___ Task input

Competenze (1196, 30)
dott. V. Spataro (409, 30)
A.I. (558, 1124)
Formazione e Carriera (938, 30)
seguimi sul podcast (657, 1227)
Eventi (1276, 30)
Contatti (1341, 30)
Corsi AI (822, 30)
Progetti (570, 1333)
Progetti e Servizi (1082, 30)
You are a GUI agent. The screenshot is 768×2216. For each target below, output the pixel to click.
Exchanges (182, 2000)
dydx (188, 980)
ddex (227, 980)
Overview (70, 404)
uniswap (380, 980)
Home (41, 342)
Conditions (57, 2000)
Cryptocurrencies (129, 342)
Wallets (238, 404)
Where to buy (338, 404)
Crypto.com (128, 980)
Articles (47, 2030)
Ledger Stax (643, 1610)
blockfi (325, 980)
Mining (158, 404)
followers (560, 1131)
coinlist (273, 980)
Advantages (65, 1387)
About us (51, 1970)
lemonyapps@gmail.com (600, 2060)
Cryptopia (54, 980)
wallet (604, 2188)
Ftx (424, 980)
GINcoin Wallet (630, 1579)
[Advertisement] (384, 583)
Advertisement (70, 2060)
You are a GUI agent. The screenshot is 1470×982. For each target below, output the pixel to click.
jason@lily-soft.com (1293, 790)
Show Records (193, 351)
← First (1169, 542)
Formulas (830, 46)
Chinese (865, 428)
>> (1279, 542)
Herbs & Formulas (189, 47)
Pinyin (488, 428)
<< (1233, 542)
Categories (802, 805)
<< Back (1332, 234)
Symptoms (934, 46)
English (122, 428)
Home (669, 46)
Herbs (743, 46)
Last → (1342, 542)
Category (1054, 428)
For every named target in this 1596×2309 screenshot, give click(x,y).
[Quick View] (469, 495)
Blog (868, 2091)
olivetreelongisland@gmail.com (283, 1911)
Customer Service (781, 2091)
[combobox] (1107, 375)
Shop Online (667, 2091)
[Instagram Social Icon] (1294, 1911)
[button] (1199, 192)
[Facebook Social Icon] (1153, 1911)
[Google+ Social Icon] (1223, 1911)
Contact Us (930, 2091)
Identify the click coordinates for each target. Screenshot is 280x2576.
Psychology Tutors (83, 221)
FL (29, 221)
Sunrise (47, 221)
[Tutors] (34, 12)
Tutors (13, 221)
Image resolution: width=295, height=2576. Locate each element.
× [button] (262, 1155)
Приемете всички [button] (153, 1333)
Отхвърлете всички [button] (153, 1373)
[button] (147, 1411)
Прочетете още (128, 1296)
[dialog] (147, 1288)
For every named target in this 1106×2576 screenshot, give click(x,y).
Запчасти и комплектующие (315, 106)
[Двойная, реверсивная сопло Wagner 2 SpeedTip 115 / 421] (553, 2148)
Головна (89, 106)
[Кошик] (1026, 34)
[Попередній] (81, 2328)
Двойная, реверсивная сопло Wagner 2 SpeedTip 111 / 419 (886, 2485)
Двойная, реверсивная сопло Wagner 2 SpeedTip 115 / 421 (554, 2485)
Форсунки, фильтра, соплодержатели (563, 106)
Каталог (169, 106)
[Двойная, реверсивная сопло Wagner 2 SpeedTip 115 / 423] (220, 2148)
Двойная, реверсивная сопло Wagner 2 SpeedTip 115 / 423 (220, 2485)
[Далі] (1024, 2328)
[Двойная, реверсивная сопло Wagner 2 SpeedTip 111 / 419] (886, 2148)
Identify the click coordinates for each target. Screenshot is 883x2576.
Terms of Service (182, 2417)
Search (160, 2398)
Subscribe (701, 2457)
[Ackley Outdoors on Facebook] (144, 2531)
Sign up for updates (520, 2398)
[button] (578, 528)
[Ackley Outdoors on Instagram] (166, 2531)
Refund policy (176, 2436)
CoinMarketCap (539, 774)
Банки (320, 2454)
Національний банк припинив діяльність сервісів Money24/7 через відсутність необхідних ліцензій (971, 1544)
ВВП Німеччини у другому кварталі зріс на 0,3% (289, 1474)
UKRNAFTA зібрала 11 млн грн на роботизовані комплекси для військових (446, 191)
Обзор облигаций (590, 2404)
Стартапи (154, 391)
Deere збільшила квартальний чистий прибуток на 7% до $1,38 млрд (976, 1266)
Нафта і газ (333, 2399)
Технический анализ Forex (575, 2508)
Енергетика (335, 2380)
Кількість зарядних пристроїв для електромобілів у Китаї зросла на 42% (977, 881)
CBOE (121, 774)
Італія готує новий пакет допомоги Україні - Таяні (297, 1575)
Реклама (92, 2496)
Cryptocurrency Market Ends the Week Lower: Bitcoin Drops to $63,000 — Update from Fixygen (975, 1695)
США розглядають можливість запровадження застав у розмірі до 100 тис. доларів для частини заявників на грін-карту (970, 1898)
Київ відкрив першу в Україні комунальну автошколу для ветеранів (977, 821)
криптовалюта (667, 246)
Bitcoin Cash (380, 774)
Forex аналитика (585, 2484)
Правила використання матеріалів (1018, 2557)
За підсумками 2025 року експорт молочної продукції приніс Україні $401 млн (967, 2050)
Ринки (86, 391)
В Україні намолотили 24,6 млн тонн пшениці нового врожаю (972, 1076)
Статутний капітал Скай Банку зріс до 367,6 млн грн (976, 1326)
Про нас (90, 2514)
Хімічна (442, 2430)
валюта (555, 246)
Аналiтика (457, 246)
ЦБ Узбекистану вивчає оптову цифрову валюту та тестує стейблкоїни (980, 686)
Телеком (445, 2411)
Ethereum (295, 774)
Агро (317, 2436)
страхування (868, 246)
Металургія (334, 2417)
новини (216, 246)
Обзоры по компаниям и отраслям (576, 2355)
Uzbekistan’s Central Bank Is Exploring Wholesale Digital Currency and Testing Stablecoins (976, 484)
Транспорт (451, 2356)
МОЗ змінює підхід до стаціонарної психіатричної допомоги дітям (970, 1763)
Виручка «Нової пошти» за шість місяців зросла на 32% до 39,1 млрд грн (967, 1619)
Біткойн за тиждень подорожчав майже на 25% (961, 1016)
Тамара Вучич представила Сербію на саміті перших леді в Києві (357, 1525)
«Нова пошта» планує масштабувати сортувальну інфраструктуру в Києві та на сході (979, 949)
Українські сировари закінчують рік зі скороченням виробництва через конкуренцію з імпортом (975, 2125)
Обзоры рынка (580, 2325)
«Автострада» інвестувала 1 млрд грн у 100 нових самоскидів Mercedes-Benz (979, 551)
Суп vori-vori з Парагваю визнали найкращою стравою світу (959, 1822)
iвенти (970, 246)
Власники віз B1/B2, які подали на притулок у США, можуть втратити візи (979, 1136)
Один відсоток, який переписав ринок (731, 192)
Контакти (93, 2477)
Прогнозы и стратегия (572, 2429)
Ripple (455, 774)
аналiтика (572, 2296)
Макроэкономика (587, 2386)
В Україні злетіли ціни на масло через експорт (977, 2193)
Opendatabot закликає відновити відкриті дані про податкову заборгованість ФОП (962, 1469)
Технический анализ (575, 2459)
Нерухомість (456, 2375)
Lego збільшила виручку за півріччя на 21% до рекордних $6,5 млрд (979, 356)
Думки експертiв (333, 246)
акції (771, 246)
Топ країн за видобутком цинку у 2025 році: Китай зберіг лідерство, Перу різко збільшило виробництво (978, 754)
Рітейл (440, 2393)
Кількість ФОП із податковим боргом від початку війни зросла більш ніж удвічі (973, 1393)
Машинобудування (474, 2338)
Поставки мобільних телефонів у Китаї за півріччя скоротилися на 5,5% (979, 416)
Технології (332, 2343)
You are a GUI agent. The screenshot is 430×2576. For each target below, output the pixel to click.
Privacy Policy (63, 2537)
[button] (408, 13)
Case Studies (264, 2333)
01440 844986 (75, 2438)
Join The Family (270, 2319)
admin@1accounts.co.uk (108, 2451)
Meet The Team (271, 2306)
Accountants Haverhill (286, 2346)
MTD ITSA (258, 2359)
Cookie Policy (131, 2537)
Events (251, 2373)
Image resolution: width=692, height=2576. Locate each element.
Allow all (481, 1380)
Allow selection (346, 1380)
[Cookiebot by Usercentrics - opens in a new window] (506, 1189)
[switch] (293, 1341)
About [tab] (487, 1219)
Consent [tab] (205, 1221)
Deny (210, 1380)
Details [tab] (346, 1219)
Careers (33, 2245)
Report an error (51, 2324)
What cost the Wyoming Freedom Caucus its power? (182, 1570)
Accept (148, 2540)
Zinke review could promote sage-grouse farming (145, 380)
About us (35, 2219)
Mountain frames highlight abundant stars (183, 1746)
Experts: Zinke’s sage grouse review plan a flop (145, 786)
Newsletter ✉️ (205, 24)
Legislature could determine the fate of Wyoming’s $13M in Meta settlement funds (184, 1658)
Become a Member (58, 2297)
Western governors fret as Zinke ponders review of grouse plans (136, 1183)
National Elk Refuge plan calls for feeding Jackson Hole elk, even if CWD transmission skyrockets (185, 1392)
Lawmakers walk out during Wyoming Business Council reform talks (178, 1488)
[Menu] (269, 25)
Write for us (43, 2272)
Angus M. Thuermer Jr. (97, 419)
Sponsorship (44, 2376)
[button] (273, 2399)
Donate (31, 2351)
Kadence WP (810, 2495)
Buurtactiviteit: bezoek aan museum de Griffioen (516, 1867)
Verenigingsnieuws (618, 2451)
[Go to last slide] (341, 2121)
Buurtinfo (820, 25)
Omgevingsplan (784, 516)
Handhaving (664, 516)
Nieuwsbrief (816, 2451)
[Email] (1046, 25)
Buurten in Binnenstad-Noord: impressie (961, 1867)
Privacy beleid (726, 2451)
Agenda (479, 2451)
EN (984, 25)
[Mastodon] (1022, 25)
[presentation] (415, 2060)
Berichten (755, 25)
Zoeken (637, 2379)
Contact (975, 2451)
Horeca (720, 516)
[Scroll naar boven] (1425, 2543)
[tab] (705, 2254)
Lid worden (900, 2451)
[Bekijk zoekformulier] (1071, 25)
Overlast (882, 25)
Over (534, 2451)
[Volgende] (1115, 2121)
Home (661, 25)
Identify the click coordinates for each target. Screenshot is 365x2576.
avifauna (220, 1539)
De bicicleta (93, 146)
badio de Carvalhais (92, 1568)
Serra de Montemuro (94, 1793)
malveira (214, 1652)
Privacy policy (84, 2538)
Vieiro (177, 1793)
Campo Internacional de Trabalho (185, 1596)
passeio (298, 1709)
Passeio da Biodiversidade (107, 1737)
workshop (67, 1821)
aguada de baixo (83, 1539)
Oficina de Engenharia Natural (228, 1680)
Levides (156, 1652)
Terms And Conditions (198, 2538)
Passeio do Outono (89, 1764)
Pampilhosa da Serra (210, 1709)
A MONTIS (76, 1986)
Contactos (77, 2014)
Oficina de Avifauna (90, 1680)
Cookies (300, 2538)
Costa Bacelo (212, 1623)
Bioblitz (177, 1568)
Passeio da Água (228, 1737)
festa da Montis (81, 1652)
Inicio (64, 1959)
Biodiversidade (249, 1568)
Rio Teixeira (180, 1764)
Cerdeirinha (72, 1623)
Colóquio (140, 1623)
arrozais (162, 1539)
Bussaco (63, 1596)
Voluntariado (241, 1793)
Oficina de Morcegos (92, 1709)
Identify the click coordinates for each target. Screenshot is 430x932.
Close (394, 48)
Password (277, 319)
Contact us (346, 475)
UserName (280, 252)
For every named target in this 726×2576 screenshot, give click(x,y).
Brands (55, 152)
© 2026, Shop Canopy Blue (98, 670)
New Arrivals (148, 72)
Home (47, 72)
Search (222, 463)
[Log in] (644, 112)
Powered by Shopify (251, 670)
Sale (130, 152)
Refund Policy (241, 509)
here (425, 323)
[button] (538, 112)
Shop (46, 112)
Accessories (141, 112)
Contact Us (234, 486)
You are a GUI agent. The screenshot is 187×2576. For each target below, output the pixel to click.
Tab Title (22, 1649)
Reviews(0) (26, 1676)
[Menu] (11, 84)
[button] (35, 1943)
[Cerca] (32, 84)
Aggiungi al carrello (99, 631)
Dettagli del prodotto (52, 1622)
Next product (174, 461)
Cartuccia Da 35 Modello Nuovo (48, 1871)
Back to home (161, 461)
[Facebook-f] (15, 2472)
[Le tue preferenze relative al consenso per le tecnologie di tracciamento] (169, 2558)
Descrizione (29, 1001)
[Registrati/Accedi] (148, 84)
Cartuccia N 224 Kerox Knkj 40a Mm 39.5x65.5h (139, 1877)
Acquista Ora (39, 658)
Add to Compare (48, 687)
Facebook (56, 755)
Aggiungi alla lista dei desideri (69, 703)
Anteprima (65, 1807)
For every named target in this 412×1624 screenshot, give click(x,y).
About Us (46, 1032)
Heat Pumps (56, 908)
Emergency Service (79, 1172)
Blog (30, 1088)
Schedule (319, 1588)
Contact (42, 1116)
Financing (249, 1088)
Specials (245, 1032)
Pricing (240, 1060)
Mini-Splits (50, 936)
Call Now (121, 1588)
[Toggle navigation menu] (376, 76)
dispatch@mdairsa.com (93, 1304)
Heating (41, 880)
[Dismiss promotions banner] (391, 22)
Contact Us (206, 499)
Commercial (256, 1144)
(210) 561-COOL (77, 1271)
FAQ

______

▶ [Work to complete]: An exact copy of the lines above, from the one containing "Opendatabot закликає відновити" down to the one containing "Mountain frames highlight" and including both, is the whole answer; retype it and nothing else.

▶ [Exercise solution]:
Opendatabot закликає відновити відкриті дані про податкову заборгованість ФОП (962, 1469)
Технический анализ (575, 2459)
Нерухомість (456, 2375)
Lego збільшила виручку за півріччя на 21% до рекордних $6,5 млрд (979, 356)
Думки експертiв (333, 246)
акції (771, 246)
Топ країн за видобутком цинку у 2025 році: Китай зберіг лідерство, Перу різко збільшило виробництво (978, 754)
Рітейл (440, 2393)
Кількість ФОП із податковим боргом від початку війни зросла більш ніж удвічі (973, 1393)
Машинобудування (474, 2338)
Поставки мобільних телефонів у Китаї за півріччя скоротилися на 5,5% (979, 416)
Технології (332, 2343)
You are a GUI agent. The screenshot is 430×2576. For each target below, output the pixel to click.
Privacy Policy (63, 2537)
[button] (408, 13)
Case Studies (264, 2333)
01440 844986 (75, 2438)
Join The Family (270, 2319)
admin@1accounts.co.uk (108, 2451)
Meet The Team (271, 2306)
Accountants Haverhill (286, 2346)
MTD ITSA (258, 2359)
Cookie Policy (131, 2537)
Events (251, 2373)
Image resolution: width=692, height=2576. Locate each element.
Allow all (481, 1380)
Allow selection (346, 1380)
[Cookiebot by Usercentrics - opens in a new window] (506, 1189)
[switch] (293, 1341)
About [tab] (487, 1219)
Consent [tab] (205, 1221)
Deny (210, 1380)
Details [tab] (346, 1219)
Careers (33, 2245)
Report an error (51, 2324)
What cost the Wyoming Freedom Caucus its power? (182, 1570)
Accept (148, 2540)
Zinke review could promote sage-grouse farming (145, 380)
About us (35, 2219)
Mountain frames highlight abundant stars (183, 1746)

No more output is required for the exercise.